Conversations With a Local Pastor

December 22, 2010 was a very interesting day. On that evening I met with a local pastor who had indicated his purpose in asking for the meeting would be to question me about my worldview.

Although the conversation didn’t seem to have a planned direction some of the topics included: Abortion, Armageddon, and morality.

Abortion. I told him my views on abortion, making it clear that I felt that abortion should not be used as a contraceptive. I told him that I felt abortion was necessary in cases of r&pe, danger to the mother’s life, incest, and if the fetus was obviously deformed or would suffer in total agony during a very short life. Although I did not express one other reason, I also think that abortion should be permitted when the mother and father cannot financially care for a child. In this case though I would prefer the child be given up to adoption. I explained that I did not think late term abortions are moral, nor the procedure of sucking the infants brain out as it is being born.

The only reason he saw abortion as necessary was in one case: danger to the mother’s life. For rape, incest, and deformations no matter what they might be, the baby must be carried to term. I saw this as an absolutists view, one expected of an individual steeped in religious doctrine. I was truly surprised that he did make his one concession to abortion. This is a view some fundamentalists do not share.

As a goal in life I expressed the view that people should help other people. By this I meant that we should all help those in need with food, housing and other needs. I told him that I envisioned a world where no one was hungry or homeless. This of course initiated a response from him asserting that my goal was similar to socialism, in that I wanted to create a utopian society. That’s when I said that his ultimate goals are similar to mine up to a point, which would have ended the need for religion, but that his goal did not end where mine did, in that Armageddon was his ultimate goal. The destruction of humanity and the return of his Lord.

Concerning morality… he stated at one point that Atheists did not have a basis for morality, for God is the source of all morality. We returned to a discussion of abortion, where he asked at what point I felt an individual was human and should not be aborted. I told him that my thoughts on that were that a fetus becomes a human life that should not be aborted at the point where it is able to survive outside the womb without extraordinary measures.

This led to a discussion about cattle, adult humans, and of all things blades of grass. He asked if I could allow the abortion of a fetus, even at conception, then why not casually kill adult humans, If I could make a distinction at the point where they are viable, then how could I allow a cow to be slaughtered for it’s meat. How could I mow the grass, as it is a mature growth. 

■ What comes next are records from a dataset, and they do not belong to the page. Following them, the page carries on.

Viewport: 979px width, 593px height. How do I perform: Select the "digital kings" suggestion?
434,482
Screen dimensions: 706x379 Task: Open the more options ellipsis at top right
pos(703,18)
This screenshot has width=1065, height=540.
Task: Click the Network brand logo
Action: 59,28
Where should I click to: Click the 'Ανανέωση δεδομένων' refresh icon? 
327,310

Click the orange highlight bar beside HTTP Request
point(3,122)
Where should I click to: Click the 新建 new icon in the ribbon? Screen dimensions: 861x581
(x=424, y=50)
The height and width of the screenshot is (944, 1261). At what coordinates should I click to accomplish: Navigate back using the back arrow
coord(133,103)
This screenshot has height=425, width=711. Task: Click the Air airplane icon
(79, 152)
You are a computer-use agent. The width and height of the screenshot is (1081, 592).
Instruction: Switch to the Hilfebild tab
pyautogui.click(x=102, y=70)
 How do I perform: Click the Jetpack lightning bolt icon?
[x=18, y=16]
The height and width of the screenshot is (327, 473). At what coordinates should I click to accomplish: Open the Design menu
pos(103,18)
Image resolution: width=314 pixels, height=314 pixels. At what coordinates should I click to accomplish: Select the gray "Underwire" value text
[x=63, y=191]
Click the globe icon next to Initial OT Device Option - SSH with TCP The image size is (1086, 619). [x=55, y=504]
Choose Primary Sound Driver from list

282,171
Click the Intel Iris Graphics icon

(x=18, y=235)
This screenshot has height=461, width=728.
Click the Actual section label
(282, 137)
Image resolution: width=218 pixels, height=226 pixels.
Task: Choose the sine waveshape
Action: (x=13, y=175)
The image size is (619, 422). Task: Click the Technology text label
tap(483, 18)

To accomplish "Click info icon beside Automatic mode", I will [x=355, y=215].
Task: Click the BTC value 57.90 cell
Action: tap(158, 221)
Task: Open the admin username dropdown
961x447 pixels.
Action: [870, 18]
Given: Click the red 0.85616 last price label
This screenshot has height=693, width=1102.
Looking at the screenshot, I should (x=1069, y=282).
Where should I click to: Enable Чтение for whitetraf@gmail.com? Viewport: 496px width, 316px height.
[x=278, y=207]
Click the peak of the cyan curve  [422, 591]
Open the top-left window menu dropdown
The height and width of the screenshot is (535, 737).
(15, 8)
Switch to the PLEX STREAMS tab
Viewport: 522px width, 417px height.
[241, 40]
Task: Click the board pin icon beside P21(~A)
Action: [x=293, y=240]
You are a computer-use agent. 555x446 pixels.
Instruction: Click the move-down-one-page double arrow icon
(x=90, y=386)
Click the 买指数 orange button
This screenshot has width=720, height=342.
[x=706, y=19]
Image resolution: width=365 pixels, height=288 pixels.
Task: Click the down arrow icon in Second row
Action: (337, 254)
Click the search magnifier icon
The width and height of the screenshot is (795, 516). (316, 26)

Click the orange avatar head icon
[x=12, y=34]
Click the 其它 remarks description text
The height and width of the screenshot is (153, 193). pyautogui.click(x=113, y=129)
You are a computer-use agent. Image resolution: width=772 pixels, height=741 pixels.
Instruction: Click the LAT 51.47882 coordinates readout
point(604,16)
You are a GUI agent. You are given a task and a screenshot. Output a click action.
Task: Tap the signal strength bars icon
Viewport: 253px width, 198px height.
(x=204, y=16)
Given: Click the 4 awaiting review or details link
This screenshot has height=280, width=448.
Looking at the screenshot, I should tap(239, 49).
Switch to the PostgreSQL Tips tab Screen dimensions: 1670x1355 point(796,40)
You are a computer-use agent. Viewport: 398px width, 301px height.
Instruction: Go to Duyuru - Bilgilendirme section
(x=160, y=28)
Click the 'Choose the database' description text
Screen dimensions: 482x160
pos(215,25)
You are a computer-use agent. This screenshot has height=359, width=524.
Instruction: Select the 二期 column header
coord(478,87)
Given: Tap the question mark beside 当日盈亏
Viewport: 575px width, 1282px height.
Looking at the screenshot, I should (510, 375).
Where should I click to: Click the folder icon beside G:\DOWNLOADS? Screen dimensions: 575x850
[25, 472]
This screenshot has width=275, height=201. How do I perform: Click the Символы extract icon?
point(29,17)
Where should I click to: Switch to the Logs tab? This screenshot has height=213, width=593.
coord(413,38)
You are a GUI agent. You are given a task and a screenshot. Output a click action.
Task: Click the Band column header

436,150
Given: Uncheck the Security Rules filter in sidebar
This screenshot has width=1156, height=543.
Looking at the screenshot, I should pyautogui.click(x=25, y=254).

This pastor, who in all respects seemed an intelligent individual, well-read, also didn’t hesitate to say that he was against euthanasia, stating resolutely that only God can decide when a person is to die. It didn’t matter whether the individual was in abject agony, the suffering must continue until God decides the end has come. I expressed support for euthanasia, explaining that a person who still possesses full control of their mental faculties should be able to exit life with dignity.

Despite our differing views, we had desert and beverage, and parted amiably.